Sensibilität für Stigmatisierte

Ein fünftes. Wundmal heißt auf Griechisch „Stigma“. Das ist zum Fachbegriff in der Soziologie geworden. Mit Stigma bezeichnet man ein negatives Kennzeichen. Stigmatisierte Personen sind Menschen, die ausgegrenzt werden, weil sie ein Merkmal aufweisen, das gesellschaftlich oder politisch oder religiös nicht akzeptiert ist. Franziskus, der Stigmatisierte, hatte eine besondere Sensibilität für alle Stigmatisierten: die Bettler, die Aussätzigen, die Gescheiterten, die Menschen am Rande. Ihnen fühlte er sich besonders verbunden.

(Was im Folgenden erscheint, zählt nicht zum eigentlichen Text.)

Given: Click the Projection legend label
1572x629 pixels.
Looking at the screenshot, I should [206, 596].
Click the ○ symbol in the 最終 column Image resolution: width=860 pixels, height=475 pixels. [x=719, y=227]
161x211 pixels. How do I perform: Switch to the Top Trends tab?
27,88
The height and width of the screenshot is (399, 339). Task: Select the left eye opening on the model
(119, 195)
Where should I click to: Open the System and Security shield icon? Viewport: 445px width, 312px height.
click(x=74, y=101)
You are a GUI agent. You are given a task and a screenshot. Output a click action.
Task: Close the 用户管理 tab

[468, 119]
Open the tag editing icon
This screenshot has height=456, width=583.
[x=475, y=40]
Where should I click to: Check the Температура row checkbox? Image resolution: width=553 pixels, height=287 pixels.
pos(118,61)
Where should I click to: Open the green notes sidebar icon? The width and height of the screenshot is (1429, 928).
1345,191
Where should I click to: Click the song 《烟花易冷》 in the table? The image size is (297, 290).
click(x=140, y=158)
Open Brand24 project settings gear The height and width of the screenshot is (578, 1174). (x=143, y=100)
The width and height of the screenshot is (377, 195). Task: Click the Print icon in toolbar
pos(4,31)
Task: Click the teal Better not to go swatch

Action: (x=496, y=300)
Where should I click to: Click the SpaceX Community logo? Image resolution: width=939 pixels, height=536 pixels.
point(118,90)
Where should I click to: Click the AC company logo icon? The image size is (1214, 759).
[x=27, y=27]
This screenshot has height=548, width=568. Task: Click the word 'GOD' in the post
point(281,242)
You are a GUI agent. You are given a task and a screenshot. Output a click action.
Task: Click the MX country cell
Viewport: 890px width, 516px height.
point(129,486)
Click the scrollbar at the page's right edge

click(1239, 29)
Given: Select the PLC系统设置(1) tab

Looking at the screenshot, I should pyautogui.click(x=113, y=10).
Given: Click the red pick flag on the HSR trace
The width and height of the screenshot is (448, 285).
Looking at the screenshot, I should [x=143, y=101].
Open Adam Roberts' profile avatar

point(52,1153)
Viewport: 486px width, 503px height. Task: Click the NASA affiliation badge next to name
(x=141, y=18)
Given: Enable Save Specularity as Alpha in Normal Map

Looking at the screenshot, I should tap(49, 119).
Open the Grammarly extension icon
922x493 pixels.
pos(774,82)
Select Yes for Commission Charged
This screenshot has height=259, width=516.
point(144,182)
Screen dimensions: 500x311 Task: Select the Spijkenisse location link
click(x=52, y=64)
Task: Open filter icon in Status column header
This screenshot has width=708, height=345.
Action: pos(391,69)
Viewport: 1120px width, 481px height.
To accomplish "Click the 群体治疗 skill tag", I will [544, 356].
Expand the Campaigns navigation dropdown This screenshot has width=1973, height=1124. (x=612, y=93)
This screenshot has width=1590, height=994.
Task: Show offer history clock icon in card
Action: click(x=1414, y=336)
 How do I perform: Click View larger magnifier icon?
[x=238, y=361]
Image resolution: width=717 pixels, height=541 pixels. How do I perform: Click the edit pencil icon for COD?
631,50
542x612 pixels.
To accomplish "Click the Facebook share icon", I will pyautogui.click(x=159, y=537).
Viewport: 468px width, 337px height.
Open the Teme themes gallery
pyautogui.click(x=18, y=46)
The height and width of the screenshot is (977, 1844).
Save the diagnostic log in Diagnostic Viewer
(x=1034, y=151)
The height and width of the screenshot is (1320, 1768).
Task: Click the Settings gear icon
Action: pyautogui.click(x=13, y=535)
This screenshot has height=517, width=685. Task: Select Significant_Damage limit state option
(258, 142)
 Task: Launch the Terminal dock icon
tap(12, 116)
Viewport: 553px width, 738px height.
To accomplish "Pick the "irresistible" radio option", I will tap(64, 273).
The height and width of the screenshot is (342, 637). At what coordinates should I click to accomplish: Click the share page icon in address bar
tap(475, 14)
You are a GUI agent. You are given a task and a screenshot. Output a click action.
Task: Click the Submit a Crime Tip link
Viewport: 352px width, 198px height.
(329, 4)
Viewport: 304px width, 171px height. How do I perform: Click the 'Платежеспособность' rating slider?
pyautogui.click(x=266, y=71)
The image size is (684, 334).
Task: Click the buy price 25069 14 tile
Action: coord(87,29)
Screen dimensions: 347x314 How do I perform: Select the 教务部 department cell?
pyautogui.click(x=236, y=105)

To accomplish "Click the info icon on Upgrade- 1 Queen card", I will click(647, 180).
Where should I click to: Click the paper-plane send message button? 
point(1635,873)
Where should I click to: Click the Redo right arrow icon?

Damit wird er auch zur Mahnung für die Kirche. Zum einen erinnert er daran, Menschen nicht zu stigmatisieren, sie also in verletzender Weise auszugrenzen. Zum anderen aber gab er ein Beispiel, wie man barmherzig und einfühlsam mit Menschen umgeht, die verletzt worden sind. Die Opfersensibilität wurde sein Kennzeichen, gerade das also, was wir nach Bekanntwerden der Missbrauchsfälle in der Kirche lernen mussten, dass die Sensibilität für die Betroffenen einfach außerhalb des Blickes geraten war. Das verpflichtet dazu, Menschen vor Ausgrenzung zu bewahren und immer wieder den Finger in die Wunden der Gesellschaft, aber auch der Kirche zu legen, wo solches geschieht. Gerade die Wunden werden für Franziskus zur Offenbarung Gottes und zum Anruf an die Kirche.

Das Gebet vor dem Kreuz

Wir beten dich an Herr Jesus Christus in allen Kirchen dieser Welt und preisen dich, denn durch dein heiliges Kreuz hast du die Welt erlöst.

So hatte Franziskus immer wieder in den Kirchen vor dem Kreuz des Herrn gebetet. Wenn wir am heutigen Karfreitag jetzt gleich das Kreuz in unserer Mitte erhöhen, dann preisen wir den Herrn, der das Leid der Welt getragen und auf sich genommen hat. Zugleich bitten wir darum, wie Franziskus zu einfühlsamen und mitleidenden Menschen zu werden, die um ihre eigenen Verwundungen wissen und sie dem Herrn anvertrauen und die ein waches Gespür entwickeln für die Wunden der ganzen Welt.

In den großen Fürbitten wollen wir vor allem heute auch der Verwundungen und der Verwundeten gedenken, die die Corona Pandemie über unser Land und die ganze Welt gebracht hat.